Жену Рокуносукэ звали Кадзуэ. По японским меркам она не была красавицей (лоб — слишком решительный, подбородок — чересчур упрямый), но более роскошных, чем у нее, блестящих густых волос цвета черной смородины Рокуносукэ не видел никогда в жизни. Из-за этих волос он и женился на Кадзуэ (в то время она была горничной в гостинице на горячих источниках, а он — коммивояжером, на самом деле зарабатывавшим, в основном, плутуя в карты), а она вышла за него, чтобы избавиться от грязной посуды, облитых сакэ купальных халатов и простыней, испятнанных следами измен и любовных интрижек — тошнотворных следов удовлетворения всех разновидностей человеческих аппетитов. Но после свадьбы произошло нечто странное: Кадзуэ и Рокуносукэ влюбились друг в друга. Неожиданная идиллия длилась лет пять, но потом Рокуносукэ стал возвращаться все позже и позже, а там и вовсе исчез из дома.

"Он, вероятно, играет в маджонг, — говорила себе Кадзуэ. — Он поехал в деревню навестить мать, он работает допоздна, он заснул пьяный где-то в канаве, он лежит на перроне, а голова — в карминно-розовой лужице рвоты". Все эти обнадеживающие картины дали ей силы продержаться, ночь за ночью, несколько недель, но, конечно, на самом-то деле она отлично знала, что в какой-нибудь жалкой гостинице или в убогой клетушке официантки он, раззадоренный хмелем, в свете мигающих неоновых огней азартно предается любви, и золотой магендовид, свешивающийся на золотой цепочке с его шеи, щекочет рот какой-то неизвестной женщины, так же как некогда щекотал ее губы. ("Мне нравится его форма, — сказал Рокуносукэ, когда она спросила, почему он носит именно эту подвеску. — Звезды всегда зажигают во мне надежду".) Неверность мужа всегда считалась в Японии неотъемлемой и разве что не священной частью супружеской жизни, и Кадзуэ даже в голову не пришло подавать на развод. Она по-прежнему обихаживала свой крошечный домик и миниатюрный садик, брала на заказ шитье (обработку швов кимоно) и молила богов, чтобы в один прекрасный день ее обожаемый Рокуносукэ устал от своей хихикающей любовницы с крашенными хной волосами и вернулся разделить с ней грядущую старость.

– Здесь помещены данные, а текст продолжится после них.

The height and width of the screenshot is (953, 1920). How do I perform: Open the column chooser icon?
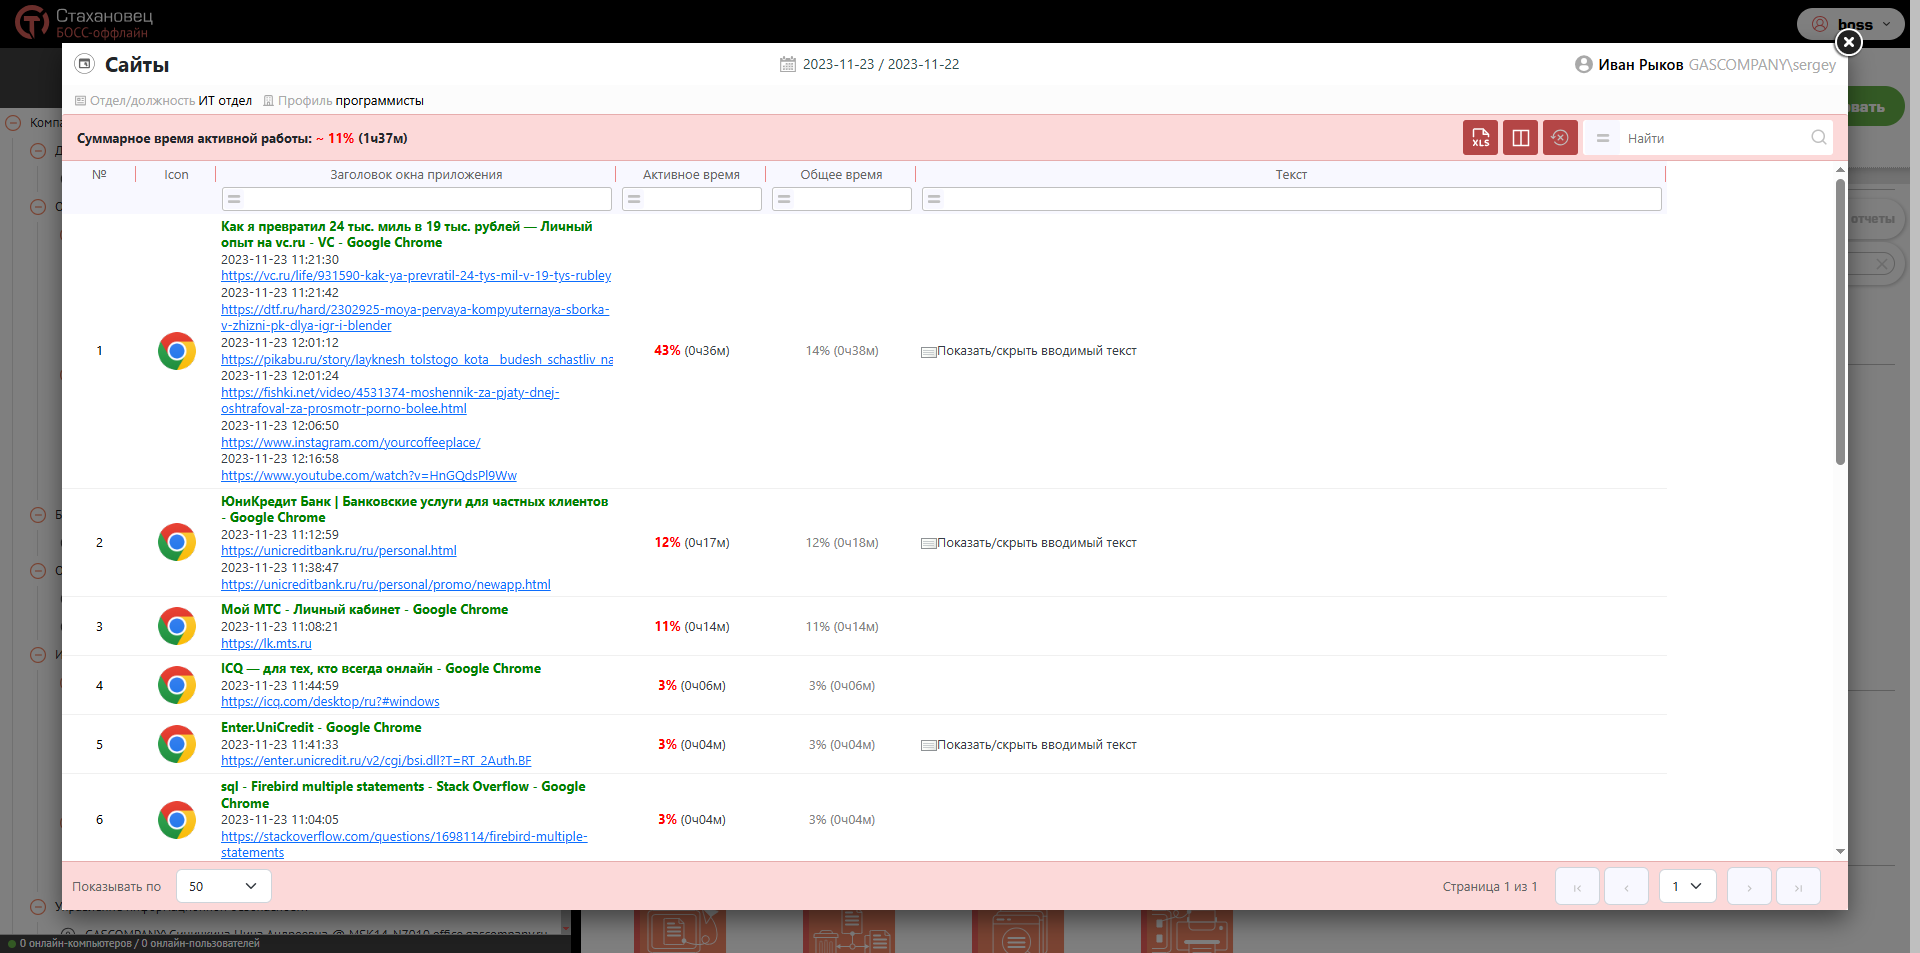[x=1520, y=138]

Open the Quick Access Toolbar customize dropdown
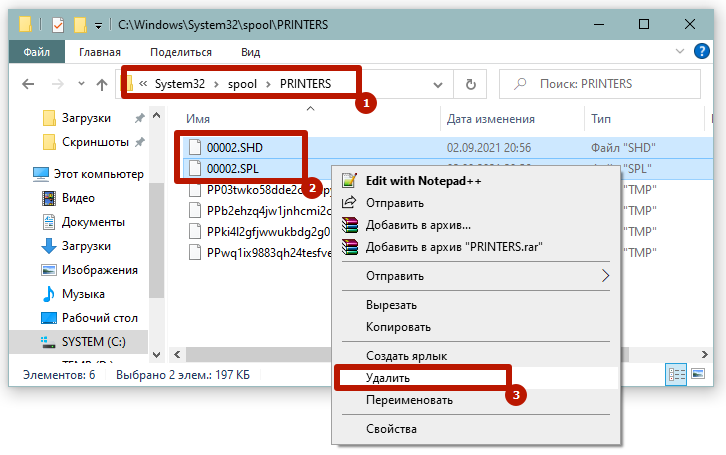(99, 24)
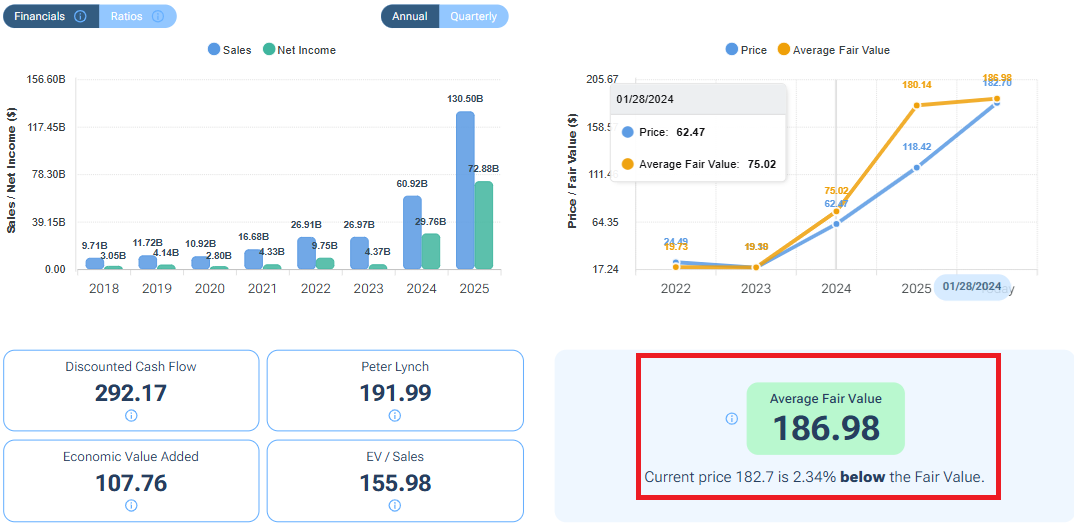Click info icon beside Financials tab
The image size is (1074, 529).
click(80, 16)
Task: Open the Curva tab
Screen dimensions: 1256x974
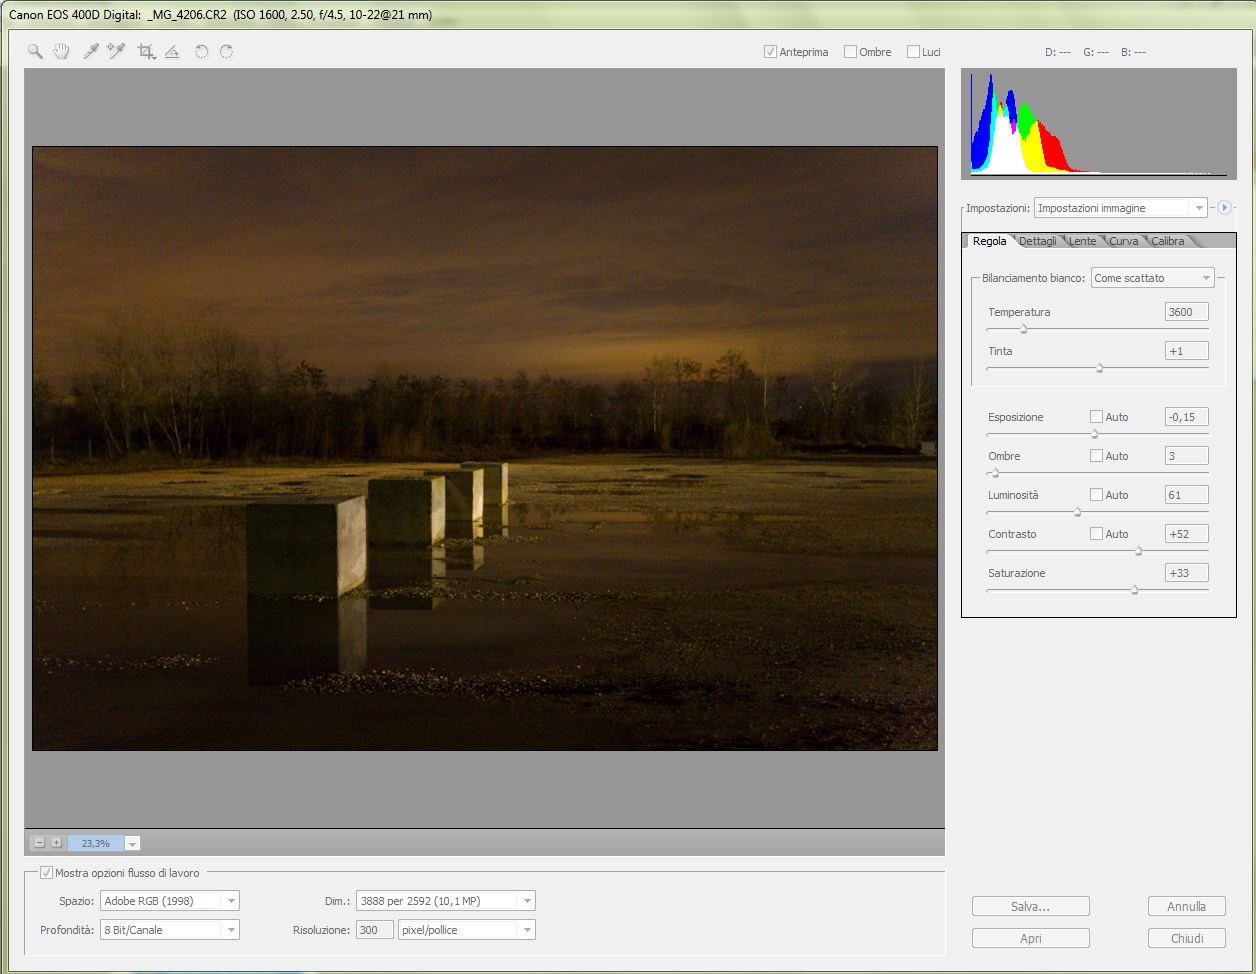Action: pyautogui.click(x=1123, y=241)
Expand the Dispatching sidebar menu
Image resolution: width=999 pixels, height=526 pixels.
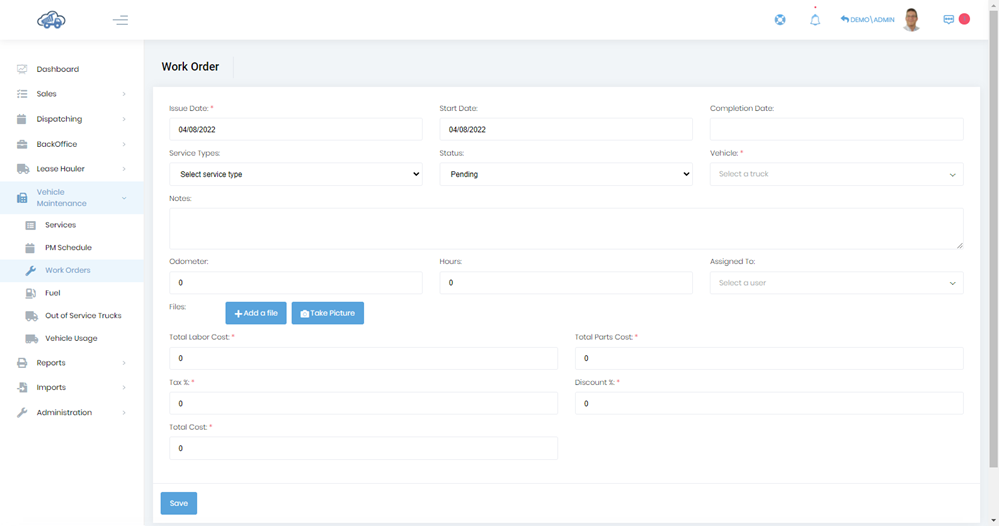(59, 119)
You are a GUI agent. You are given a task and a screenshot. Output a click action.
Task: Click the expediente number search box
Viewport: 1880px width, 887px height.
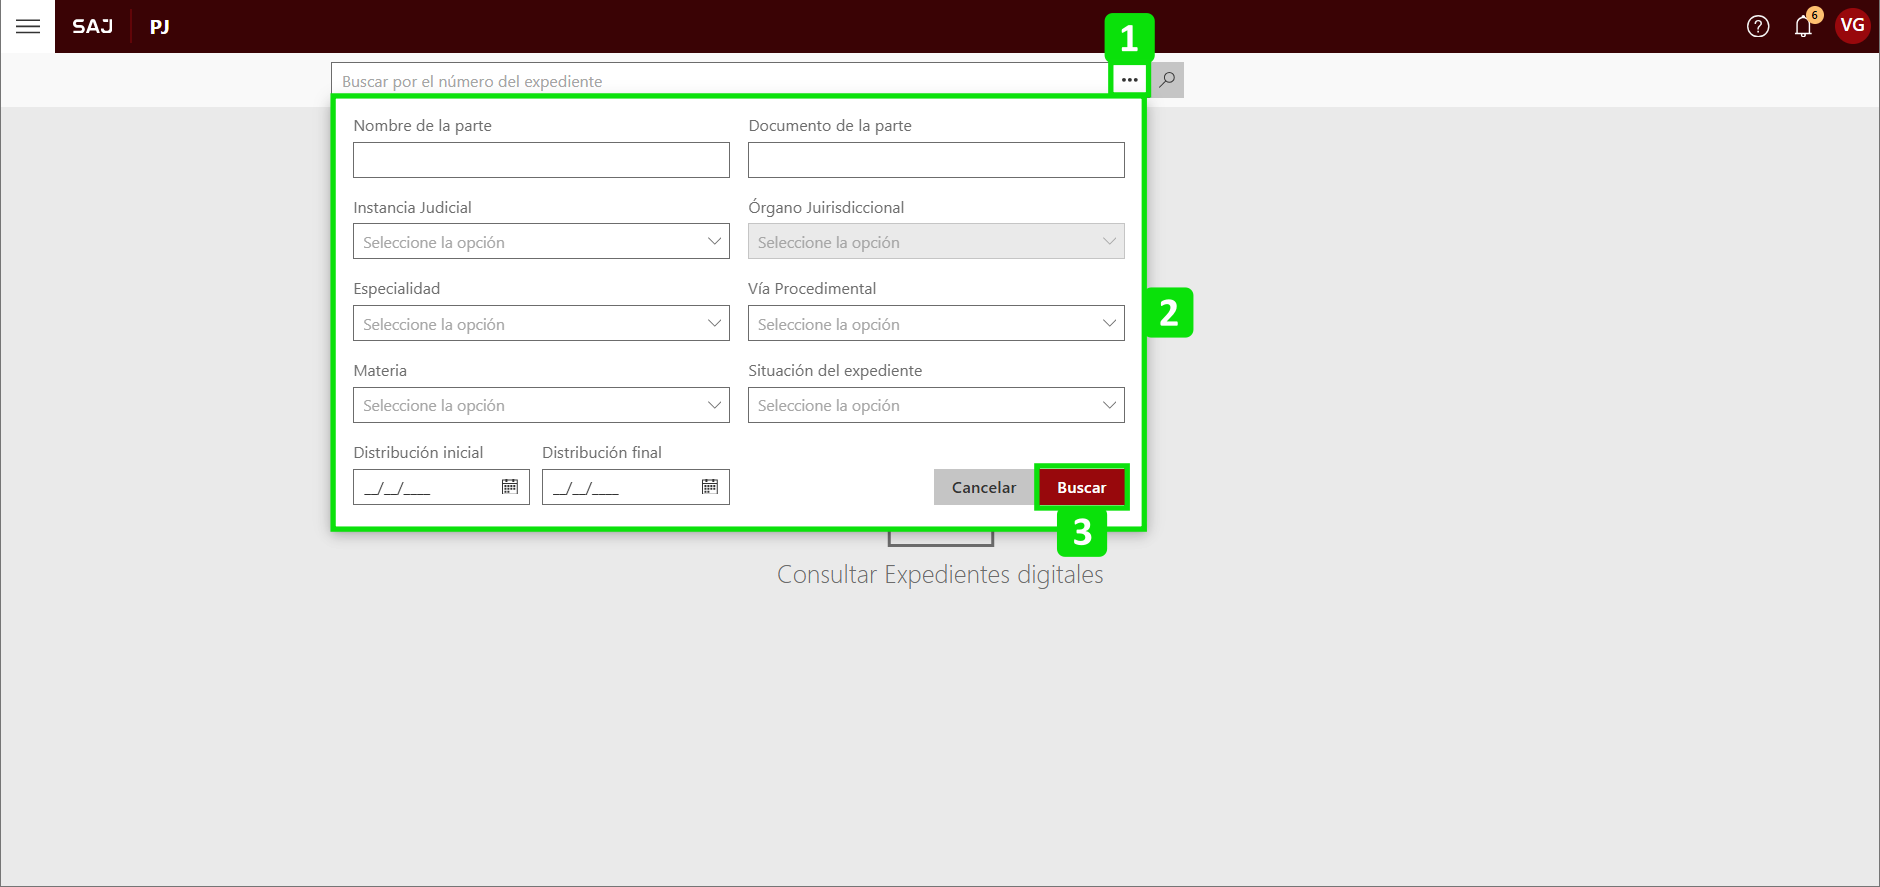pyautogui.click(x=720, y=81)
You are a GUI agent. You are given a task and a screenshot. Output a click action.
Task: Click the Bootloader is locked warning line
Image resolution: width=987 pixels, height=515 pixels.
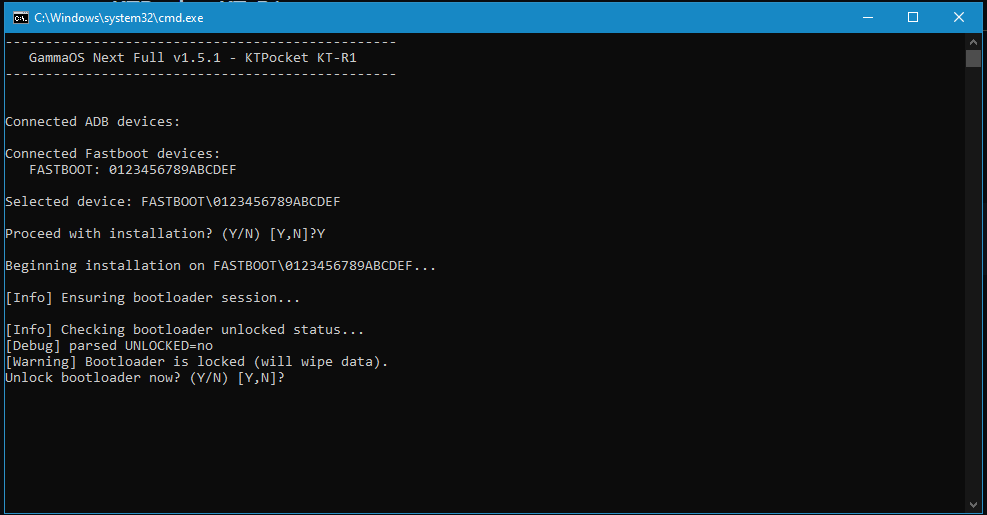(x=196, y=362)
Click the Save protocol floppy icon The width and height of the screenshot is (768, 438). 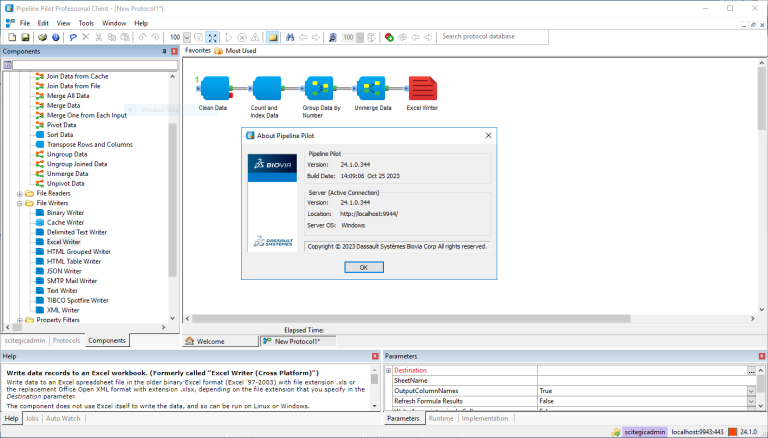click(25, 37)
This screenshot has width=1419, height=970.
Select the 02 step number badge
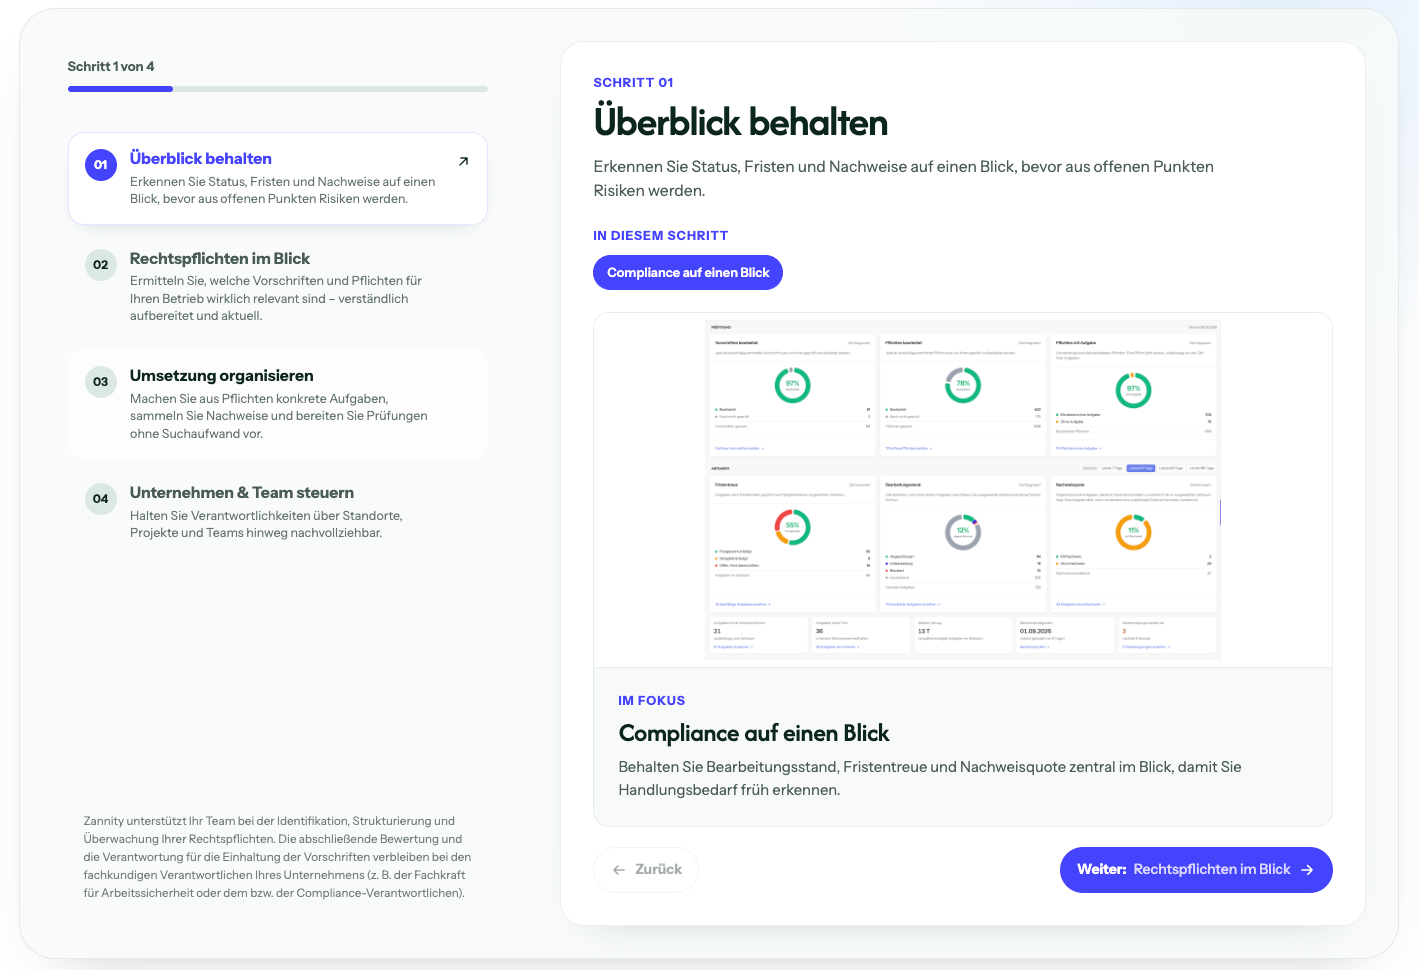click(x=101, y=265)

Однажды вечером, сидя у туалетного столика и расчесывая свои прекрасные волосы, Кадзуэ вдруг услышала шум раздвигаемой входной двери. "Тадаима, — прозвучал голос мужа, — а вот и я". С готовностью вскочив, Кадзуэ поспешила ему навстречу. Не спросив, где он пропадал последние две недели и почему хотя бы не позвонил, она просто сказала: "Добро пожаловать, дорогой! Хочешь сразу же принять ванну или подать тебе чашку отядзукэ?" Но Рокуносукэ продолжал неловко топтаться у входа, и, глядя на его сильные плечи, подергивающиеся под тканью зеленой, как яблоко, спортивной куртки, Кадзуэ невольно вспомнила брошенных хозяевами щенков, пытающихся выбраться из бумажных пакетов, куда их засовывали. Она несколько раз находила такие пакеты на территории расположенного неподалеку храма. Однако монахи, чересчур озабоченные поисками озарения, отказывались возиться с подкидышами, хозяин дома, где жила Кадзуэ, запрещал ей держать у себя четвероногих, и она делала единственное, что могла: относила бедных щенят в приют для животных, а потом возвращалась в храм — помолиться за их крошечные души. "Вообще-то говоря, — сказал Рокуносукэ после минуты тягостного молчания, — я пришел за вещами. Но раз уж я здесь, почему бы и не принять быстренько ванну?"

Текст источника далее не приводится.